• Prompt: Exactly the lines below from the one with "The width and height of the screenshot is (384, 219)." up to and including the one with "Task: Click the map search magnifier icon" make up the answer, with nothing else added.

• Provided entries:
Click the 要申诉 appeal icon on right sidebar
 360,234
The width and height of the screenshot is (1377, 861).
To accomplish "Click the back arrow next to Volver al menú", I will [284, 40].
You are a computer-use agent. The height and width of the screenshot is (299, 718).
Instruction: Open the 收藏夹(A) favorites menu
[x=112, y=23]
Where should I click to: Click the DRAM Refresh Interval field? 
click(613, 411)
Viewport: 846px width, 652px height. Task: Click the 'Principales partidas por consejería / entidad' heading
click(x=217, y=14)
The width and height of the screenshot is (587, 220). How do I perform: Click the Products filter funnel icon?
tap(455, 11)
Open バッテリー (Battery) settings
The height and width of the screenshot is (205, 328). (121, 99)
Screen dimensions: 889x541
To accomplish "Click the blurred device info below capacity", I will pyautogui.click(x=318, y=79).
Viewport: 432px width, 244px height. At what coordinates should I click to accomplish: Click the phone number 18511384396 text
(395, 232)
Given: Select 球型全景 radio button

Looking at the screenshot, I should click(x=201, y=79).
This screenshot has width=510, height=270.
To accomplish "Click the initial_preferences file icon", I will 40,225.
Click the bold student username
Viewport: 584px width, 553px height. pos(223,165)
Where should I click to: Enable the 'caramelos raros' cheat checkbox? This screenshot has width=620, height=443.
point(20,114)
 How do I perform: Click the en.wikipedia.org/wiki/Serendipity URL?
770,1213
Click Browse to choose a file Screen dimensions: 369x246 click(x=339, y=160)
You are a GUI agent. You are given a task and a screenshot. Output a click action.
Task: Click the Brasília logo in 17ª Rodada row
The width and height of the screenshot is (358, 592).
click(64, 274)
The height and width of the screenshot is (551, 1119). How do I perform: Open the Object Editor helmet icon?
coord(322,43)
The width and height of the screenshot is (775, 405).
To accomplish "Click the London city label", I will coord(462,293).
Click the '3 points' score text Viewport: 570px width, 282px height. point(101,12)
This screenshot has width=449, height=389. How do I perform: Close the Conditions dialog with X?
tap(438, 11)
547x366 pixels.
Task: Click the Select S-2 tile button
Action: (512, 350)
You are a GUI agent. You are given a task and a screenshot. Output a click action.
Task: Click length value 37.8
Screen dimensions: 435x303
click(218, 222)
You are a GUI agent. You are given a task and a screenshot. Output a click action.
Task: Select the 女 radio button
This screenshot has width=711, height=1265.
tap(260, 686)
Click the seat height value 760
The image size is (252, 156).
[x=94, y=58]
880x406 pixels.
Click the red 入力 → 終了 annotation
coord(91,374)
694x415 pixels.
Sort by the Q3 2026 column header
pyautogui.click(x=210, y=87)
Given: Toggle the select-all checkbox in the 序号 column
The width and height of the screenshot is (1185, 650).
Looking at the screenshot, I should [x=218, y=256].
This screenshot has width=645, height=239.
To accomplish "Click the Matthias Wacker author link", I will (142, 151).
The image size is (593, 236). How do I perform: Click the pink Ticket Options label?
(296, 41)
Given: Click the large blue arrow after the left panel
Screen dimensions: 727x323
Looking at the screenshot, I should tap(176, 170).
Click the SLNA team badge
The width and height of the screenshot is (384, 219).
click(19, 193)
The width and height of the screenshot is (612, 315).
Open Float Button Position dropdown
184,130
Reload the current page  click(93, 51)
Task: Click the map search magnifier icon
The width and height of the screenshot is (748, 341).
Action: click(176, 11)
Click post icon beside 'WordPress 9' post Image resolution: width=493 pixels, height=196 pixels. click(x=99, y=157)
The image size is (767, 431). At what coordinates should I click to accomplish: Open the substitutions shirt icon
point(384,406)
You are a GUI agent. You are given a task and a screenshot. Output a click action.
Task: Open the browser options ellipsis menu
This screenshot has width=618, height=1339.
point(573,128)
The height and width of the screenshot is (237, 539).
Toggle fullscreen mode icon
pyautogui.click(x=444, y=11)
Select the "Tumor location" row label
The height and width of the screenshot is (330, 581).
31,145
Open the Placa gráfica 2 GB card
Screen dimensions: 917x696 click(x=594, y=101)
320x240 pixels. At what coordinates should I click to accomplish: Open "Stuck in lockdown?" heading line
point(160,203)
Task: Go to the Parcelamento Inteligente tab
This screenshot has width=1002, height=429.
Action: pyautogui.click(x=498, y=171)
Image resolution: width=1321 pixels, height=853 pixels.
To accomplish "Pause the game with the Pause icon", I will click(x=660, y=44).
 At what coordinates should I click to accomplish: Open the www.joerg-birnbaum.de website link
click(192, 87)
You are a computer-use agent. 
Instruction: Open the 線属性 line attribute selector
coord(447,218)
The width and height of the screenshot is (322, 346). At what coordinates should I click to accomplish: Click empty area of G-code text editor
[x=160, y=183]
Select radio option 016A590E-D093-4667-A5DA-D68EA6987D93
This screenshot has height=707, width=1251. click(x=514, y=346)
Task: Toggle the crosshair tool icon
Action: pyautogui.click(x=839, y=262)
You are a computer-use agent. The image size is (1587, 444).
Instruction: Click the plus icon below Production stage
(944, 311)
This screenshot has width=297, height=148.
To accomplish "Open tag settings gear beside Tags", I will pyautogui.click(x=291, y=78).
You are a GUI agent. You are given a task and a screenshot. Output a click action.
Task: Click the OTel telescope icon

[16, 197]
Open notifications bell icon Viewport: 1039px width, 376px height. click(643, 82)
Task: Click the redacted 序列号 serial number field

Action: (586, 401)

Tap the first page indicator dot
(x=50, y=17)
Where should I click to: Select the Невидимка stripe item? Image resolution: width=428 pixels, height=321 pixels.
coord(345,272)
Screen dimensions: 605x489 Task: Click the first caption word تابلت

• Output for this exercise:
The width and height of the screenshot is (384, 219).
click(19, 193)
The width and height of the screenshot is (612, 315).
Open Float Button Position dropdown
184,130
Reload the current page  click(93, 51)
Task: Click the map search magnifier icon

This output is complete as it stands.